Science and her more fundamental sister, reason, are the answers. Wearing a mask and social distancing aren't miracle weapons in this fight. However, they're among the few weapons we've got, and we need to use them. Social spaces stand and fall on inculcating respect for others and self. Wearing a mask and social distancing in the COVID-19 era are necessary but insufficient bases of social and self-respect. Social improvement from a Socratic and Confucian view amounts to the continual decrease of ignorance as the basis for behavior. COVID-19 shows we have a long way to go, us humans.
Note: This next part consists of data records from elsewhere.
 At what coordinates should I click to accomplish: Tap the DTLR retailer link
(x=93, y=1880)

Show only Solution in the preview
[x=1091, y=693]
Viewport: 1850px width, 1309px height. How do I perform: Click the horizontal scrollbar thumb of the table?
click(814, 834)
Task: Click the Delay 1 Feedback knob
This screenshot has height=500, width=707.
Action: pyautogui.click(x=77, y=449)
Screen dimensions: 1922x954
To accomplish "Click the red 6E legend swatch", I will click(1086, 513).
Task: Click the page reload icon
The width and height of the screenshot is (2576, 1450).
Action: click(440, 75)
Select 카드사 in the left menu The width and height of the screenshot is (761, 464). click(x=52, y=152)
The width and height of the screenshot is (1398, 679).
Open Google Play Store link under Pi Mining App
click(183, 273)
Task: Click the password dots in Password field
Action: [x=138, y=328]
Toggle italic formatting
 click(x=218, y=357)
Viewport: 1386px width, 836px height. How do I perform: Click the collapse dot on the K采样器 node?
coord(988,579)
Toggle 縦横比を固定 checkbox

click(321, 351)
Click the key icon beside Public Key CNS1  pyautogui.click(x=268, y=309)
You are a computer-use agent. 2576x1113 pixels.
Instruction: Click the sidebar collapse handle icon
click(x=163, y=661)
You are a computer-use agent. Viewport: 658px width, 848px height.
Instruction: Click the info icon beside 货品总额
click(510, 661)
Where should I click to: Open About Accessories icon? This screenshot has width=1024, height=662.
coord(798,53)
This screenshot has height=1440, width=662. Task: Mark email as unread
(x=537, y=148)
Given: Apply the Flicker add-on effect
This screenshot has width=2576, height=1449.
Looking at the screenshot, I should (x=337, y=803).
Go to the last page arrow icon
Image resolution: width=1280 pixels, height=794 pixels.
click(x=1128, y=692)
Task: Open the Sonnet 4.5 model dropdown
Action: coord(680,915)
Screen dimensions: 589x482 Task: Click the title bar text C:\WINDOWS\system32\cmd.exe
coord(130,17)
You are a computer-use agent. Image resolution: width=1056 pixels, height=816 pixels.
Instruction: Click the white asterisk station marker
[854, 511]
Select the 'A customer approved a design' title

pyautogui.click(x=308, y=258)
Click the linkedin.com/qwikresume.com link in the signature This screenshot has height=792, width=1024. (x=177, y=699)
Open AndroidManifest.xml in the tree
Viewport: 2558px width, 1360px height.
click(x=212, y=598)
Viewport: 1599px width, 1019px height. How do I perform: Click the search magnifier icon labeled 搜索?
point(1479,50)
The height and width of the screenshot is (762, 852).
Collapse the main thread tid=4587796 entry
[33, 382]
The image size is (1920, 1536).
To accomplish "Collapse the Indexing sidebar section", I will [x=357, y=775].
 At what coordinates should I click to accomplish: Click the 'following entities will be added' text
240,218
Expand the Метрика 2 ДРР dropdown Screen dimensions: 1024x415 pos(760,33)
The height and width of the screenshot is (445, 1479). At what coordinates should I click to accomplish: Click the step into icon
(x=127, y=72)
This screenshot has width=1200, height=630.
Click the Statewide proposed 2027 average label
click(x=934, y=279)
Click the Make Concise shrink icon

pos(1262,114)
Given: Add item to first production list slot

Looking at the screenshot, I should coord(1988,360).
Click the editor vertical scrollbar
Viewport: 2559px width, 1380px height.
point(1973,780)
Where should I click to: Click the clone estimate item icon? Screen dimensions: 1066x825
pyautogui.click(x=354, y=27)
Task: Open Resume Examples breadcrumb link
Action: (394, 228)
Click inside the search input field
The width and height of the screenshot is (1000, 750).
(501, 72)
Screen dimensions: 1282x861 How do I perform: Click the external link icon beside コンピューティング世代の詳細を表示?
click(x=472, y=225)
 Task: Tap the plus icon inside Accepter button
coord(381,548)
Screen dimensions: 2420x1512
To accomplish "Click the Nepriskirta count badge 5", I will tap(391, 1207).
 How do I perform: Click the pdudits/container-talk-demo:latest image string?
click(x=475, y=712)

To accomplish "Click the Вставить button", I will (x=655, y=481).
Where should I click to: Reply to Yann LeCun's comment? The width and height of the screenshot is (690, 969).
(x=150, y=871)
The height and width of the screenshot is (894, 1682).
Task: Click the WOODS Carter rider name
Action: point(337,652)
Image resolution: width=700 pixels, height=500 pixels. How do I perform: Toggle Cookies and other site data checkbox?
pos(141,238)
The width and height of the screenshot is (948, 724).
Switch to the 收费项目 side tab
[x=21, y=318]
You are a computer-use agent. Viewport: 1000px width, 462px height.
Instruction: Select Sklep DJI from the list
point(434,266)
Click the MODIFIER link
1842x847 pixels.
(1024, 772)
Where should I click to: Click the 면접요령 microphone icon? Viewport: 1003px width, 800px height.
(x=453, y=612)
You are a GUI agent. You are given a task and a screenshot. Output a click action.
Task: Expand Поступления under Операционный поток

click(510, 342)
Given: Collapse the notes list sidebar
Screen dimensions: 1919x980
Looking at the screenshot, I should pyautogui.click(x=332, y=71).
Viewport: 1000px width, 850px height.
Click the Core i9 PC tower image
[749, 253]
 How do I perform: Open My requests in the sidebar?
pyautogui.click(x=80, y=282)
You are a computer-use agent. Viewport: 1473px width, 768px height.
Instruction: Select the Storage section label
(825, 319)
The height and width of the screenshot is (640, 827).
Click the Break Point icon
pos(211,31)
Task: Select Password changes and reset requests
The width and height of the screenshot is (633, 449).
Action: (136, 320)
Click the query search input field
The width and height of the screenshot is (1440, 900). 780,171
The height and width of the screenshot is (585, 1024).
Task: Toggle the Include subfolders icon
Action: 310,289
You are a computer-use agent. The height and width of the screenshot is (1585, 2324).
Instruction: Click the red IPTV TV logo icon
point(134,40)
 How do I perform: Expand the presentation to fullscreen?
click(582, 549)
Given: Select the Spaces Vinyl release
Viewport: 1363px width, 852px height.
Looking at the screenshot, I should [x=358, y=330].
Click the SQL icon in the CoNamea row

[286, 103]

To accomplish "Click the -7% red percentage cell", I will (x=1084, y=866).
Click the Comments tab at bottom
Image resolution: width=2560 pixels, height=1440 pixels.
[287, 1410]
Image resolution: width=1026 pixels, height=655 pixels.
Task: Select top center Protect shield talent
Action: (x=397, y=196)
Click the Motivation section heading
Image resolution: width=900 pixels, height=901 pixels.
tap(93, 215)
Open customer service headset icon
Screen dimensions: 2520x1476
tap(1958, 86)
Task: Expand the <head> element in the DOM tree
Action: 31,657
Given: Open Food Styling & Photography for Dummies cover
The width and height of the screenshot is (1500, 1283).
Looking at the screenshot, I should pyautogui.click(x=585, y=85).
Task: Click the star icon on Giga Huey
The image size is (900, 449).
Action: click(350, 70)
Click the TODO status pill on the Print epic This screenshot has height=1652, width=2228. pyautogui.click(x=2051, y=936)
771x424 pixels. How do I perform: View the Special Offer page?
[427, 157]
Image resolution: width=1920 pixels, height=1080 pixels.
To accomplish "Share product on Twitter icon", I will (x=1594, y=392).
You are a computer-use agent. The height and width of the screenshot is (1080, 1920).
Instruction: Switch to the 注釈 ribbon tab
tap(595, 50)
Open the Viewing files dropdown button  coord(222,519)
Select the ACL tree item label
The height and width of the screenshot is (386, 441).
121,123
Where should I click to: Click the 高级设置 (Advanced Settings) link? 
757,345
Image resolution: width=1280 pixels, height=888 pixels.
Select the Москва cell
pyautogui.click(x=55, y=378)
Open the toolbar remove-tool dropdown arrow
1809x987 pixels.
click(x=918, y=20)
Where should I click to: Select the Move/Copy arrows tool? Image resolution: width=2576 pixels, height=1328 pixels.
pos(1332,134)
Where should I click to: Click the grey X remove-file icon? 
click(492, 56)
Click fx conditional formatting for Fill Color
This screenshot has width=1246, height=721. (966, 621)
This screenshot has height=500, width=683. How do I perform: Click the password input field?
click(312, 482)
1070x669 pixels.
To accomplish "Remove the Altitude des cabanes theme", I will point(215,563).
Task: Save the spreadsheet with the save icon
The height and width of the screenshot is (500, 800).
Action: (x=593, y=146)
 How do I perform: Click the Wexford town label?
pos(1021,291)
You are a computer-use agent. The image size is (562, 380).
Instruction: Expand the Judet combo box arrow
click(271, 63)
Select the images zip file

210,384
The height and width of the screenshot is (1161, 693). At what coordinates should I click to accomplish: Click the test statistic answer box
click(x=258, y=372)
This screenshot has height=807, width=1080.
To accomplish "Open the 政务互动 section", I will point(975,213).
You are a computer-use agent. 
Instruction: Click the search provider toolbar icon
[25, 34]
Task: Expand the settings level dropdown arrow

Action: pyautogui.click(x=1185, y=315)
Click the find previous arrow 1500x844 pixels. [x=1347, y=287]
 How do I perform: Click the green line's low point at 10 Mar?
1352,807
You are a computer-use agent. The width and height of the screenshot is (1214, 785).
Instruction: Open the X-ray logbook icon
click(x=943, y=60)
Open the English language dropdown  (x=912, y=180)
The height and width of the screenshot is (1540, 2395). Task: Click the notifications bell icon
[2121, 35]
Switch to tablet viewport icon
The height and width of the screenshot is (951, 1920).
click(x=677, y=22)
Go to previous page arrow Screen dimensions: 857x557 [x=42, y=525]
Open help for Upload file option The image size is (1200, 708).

This isn't the time to create false articles of faith. Trusting God over public health authorities and not following scientific public health recommendations is closer to following that other guy! The Devil ― a fallen angel. He fell by seeking equality with God. Leaders peddling their accounts out of pride and self-regard motivate and continue ignorant behavior and evil in our world. That reminds me. Dust off the old movie, Poltergeist III, and think of the antihero, the Reverend Henry Kane. Don't take congregations to a desert of emptiness and death with hostile posturing about the coronavirus.
South Korea now stands as an advanced nation, and I often praise signs and bases of that advance, past and present. I believe the people of South Korea and her capable leaders will turn this new crisis into another chance to show the human love, regard, and power that exists in the Land of the Morning Calm. You're at the forefront of this killer disease's fall return. Fight it with the spirit that rings from so many other fights already won. The next advance is now. Pilseung Korea!
Bernard Rowan (browan10@yahoo.com) is associate provost for contract administration and professor of political science at Chicago State University. He is a past fellow of the Korea Foundation and former visiting professor at Hanyang University.